The seminar will deal with various aspects of so-called stochastic individual based models of adaptive dynamics, These models are used to describe and understand features of populations of divers biological individuals (cells, bacteria, plants, animals etc) that evolve under the key evolutionary mechanisms: birth, death, mutation/migration, and competition (cooperation). The idea is to show that under reasonable assumptions, one should be able to see the emergence of key features of Darwinian evolution as they are described in the biological theory of adaptive dynamics. Mathematically, these models are measure valued Markov processes in continuous time. The overall goal is to derive scaling limits under different assumptions on the rescaling of parameters of the model and of time. The seminar will deal cover both more theoretical and more applied, model specific aspects, depending also on the interests of the participants.

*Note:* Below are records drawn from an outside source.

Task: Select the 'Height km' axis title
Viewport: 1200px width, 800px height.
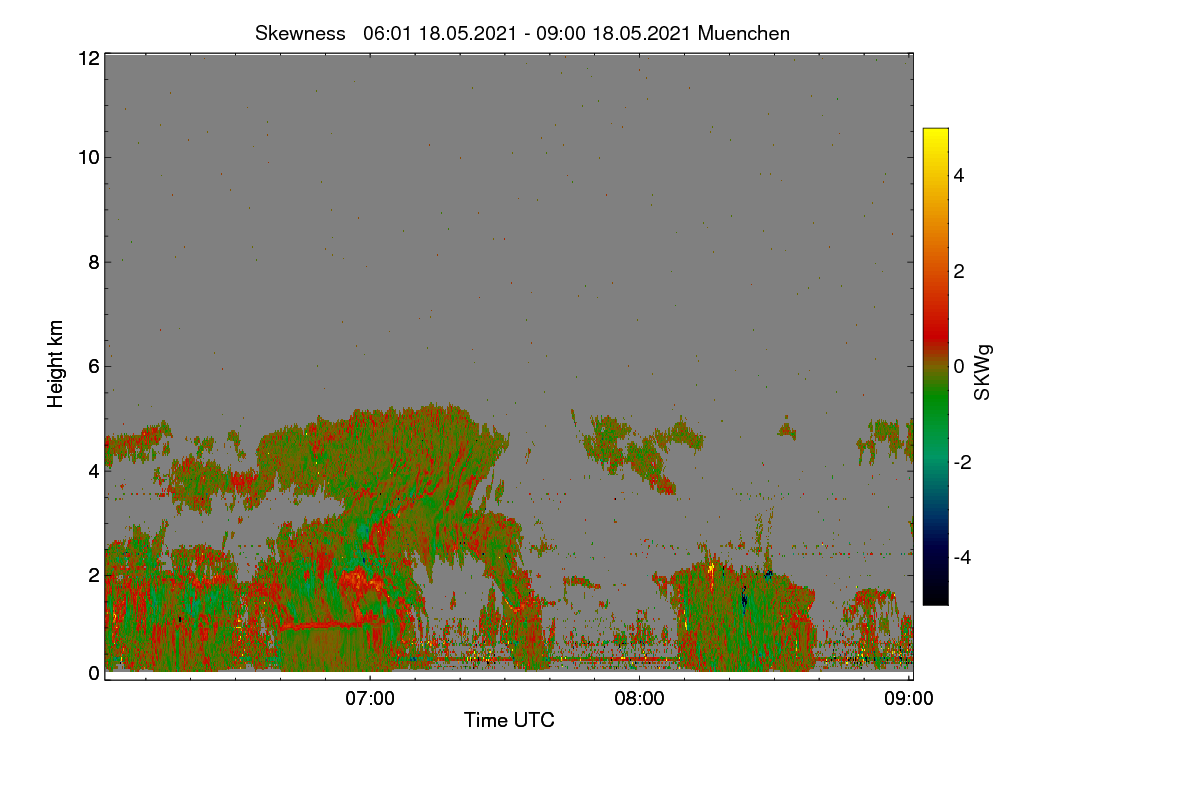Action: point(56,364)
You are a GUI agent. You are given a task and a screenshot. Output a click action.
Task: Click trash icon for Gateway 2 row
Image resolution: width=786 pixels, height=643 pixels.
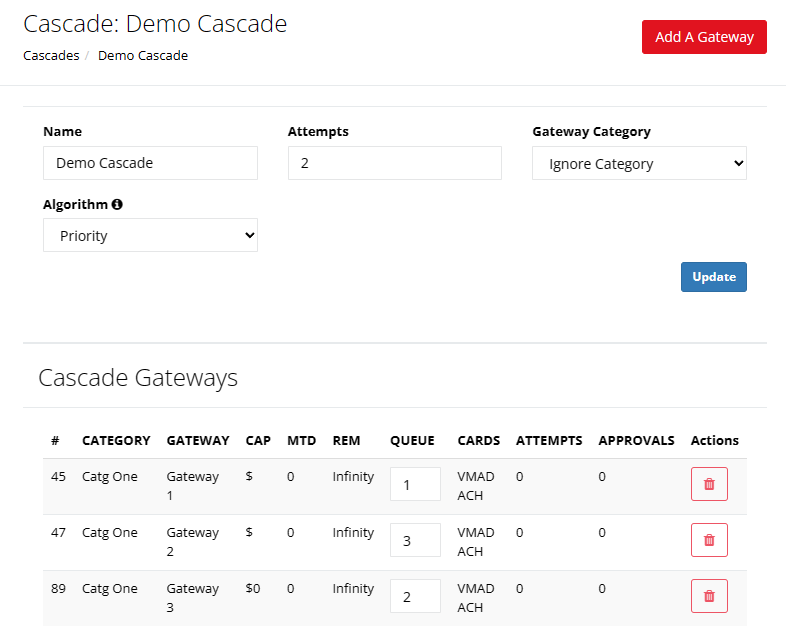pos(709,540)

Some specific subtopics could be:
- Construction ot the Markov processes, martingale problems, criteria for existence
- Large propulation limit, law of large numbers
- Diffusion limits
- Numerical simulation algorithms: Gillespie, tau-leap, hybrid algorithms
- Champagnat scaling, trait-substitution sequence, canonical equation
- Galton-Watson processes
- Higher mutation rates, crossing of fitness valleys, metastability
- Phenotypic plasticity, dormancy, multi-type branching processes
Literature: A basic source are the lecture notes by me and Anna Kraut (partly under construction), and references therein.